Disc Review

Dreamer’s Motel / Joachim Cooder (Temple Of Leaves)

ドリーマーズ・モーテル/ホアキム・クーダー

ライ・クーダーの息子…という形容がずっとなされ続けているもんで。いつまでも若いイメージがつきまとっているけれど。1978年生まれだから、ホアキムももう40代半ば過ぎ。日本でも高田漣くんとか、いつまでも“息子キャラ”で語られがちではあるものの、彼ももう立派に一本立ちしたベテランだし。それと同じかな。

ホアキムがレコーディング・シーンにおけるプロ・ミュージシャンとしてデビューしたのは彼がまだ十代だった1993年。ほどなくお父さんが仕切ったブエナ・ビスタ・ソシアル・クラブでも重要な活躍ぶりを見せて。以降、お父さんだけでなく、ジョニー・キャッシュ、リッキー・スキャッグス、アリ・ファルカ・トゥーレ、ドクター・ジョン、メイヴィス・ステイプルズなどと共演を重ねてきたマルチ・インストゥルメンタリスト。

2012年の『ラヴ・オン・ア・リアル・トレイン』、2018年の『フクシア・マチュ・ピチュ』、2020年の『オーヴァー・ザット・ロード・アイム・バウンド』に続く4作目のソロ・アルバム、出ました。

今回もアレイ・ムビラ(改良版カリンバ)の吸引力みなぎる音色をちりばめながらの全7曲。前作ではアンクル・デイヴ・メイコンの伝統を21世紀へとよみがえらせてみせたホアキムだったけど、そのレコーディング中、ちょっとアンクル・デイヴの音楽からはみ出してしまうものがあれこれ生まれてきたそうで。

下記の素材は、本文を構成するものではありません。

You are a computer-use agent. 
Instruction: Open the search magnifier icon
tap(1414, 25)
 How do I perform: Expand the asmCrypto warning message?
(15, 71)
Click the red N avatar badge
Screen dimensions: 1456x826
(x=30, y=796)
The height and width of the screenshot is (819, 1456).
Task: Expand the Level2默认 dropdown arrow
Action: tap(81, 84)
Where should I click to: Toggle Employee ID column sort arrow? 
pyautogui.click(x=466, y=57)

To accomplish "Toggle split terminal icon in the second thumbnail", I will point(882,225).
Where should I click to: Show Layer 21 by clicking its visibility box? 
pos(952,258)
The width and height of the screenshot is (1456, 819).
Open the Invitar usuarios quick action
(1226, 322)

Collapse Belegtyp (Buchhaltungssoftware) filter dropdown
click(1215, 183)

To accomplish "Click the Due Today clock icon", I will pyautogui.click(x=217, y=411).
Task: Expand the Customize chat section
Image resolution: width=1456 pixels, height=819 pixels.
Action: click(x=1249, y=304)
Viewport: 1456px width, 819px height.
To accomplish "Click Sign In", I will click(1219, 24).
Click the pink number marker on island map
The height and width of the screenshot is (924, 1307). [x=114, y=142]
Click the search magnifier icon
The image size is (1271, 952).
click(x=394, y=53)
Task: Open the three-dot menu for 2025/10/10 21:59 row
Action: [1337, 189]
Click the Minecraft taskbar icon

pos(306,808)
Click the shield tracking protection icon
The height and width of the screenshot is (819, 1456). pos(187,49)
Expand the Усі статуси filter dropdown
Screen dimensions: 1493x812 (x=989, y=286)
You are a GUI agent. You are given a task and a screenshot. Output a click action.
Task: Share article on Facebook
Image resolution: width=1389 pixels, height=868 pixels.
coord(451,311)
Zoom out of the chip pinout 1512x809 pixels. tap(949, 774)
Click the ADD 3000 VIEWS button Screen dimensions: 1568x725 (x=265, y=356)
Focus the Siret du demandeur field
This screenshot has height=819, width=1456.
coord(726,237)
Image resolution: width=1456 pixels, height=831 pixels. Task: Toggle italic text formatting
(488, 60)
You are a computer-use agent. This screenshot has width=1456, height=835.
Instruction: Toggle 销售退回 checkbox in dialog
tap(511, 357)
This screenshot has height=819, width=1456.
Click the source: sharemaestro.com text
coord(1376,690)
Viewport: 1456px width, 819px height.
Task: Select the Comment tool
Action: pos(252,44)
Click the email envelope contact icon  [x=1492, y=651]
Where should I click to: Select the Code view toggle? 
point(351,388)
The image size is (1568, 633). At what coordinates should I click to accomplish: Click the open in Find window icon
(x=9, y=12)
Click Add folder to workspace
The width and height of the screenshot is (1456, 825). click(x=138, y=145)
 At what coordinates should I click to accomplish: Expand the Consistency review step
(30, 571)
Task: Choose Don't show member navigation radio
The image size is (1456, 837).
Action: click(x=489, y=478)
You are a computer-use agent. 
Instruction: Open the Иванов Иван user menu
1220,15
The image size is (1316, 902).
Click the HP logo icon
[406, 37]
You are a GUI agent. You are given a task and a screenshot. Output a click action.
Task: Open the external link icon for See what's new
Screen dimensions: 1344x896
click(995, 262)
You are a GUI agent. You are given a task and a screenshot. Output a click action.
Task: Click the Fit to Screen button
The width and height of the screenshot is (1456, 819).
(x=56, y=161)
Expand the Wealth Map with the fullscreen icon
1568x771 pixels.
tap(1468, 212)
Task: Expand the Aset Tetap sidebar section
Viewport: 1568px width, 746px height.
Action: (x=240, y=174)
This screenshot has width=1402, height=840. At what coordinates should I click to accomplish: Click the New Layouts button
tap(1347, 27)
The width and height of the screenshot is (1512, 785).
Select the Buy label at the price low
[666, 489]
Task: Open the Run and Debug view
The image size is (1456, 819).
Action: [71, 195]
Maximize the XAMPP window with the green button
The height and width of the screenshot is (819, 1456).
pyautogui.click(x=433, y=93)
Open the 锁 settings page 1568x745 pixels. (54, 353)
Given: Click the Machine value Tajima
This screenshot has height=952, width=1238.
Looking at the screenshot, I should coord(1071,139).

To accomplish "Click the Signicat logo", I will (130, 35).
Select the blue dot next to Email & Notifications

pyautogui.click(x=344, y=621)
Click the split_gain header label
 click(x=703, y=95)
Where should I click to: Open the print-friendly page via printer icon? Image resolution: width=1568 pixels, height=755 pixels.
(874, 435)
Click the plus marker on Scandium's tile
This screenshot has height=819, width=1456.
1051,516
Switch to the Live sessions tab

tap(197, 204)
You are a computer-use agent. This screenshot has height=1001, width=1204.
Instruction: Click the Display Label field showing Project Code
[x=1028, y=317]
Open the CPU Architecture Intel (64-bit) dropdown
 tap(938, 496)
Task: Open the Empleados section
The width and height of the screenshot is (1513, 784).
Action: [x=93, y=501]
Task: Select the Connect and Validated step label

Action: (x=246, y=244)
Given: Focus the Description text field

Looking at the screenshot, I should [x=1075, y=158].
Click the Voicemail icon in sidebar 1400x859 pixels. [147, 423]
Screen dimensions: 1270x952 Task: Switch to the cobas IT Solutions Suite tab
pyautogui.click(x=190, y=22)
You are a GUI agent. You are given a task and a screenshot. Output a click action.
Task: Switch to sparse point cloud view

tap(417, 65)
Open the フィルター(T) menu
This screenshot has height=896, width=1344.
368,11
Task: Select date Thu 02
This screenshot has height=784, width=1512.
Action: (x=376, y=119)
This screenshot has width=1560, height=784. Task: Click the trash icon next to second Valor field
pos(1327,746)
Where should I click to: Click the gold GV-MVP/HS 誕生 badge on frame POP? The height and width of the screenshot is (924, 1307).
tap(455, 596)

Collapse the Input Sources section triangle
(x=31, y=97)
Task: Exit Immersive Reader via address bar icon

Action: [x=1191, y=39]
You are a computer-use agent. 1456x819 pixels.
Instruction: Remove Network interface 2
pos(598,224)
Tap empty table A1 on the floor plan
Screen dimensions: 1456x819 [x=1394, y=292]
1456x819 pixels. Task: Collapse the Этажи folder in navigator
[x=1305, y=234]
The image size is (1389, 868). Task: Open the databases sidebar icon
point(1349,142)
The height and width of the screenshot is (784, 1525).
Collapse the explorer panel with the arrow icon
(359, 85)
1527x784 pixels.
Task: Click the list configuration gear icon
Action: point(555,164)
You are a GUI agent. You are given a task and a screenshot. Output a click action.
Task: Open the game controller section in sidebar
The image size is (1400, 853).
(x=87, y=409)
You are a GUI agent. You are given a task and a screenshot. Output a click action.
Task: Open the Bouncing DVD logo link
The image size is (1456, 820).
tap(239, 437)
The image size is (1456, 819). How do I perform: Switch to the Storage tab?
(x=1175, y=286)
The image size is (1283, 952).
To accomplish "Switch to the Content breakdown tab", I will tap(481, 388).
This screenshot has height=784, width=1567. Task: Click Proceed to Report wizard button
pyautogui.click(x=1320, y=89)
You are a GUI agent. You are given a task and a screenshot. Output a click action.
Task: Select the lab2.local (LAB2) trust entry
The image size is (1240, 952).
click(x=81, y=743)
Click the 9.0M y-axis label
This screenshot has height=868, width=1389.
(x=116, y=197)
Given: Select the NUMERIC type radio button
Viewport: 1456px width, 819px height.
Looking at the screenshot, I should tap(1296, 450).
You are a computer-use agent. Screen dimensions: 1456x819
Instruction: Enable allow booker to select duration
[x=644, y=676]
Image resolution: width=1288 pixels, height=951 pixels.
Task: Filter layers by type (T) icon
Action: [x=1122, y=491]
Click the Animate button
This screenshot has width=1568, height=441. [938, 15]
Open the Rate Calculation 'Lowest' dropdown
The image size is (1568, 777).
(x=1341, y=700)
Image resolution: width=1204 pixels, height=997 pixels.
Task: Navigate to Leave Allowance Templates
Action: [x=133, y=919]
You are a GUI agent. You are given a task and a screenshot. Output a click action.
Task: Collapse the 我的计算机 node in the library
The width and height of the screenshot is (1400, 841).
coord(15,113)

それら刺激的な音楽の断片をもとに編み上げられたのがこの新作だとのこと。曲作りに関しては、ホアキムがライ・クーダーと共に来日を果たした際、ベーシストとして一緒にやってきたニック・ロウに触発されたところが大きいらしい。

プロデュースはホアキムとマーティン・プラドラー。参加ミュージシャンは、ホアキム(ヴォーカル、アレイ・ムビラ、ドラム)、マーティン(ベース、ギター、キーボード)、ライ(ギター、バンジョー、マンドリン)、キーラン・ケイン(バンジョー)、ベン・ピーラー(ペダル・スティール)、ジュリエット・コマジア(コーラス)、ザ・ダーウィン・コミュニティ・ブラス・アンサンブル(ホーン・セクション)など。

単なるルーツ音楽というか、いわゆるアメリカーナというか、そういう枠を超えた、より幅広い魅力をたたえたメロディと歌詞が交錯していて。どこかスピリチュアルな感触すらある「ゴッドスピード・リトル・チルドレン・オヴ・フォート・スミス、アーカンソー」とか、ゴスペルっぽい「レット・ミー・シー・マイ・ブラザー・ウォーク」とか、なんだか沁みます。ぐっとメランコリックなメロディが印象的な「クール・リトル・ライオン」も9月ごろ先行リリースされたときから超お気に入り。同じく先行リリースされていた何曲かのうち、サイケで、かつブルージーな「ダウン・トゥ・ザ・ブラッド」とか、アレンジ次第ではトム・ペティみたいになりそうな「サイト・アンド・サウンド」とか、どれもがじわじわとごきげん。

フィジカル、今のとこ見つけられてません。デジタル・リリースのみの模様。でも、これまた間違いなくアナログLPが似合う音楽なので、ぜひ、フィジカルお願いします。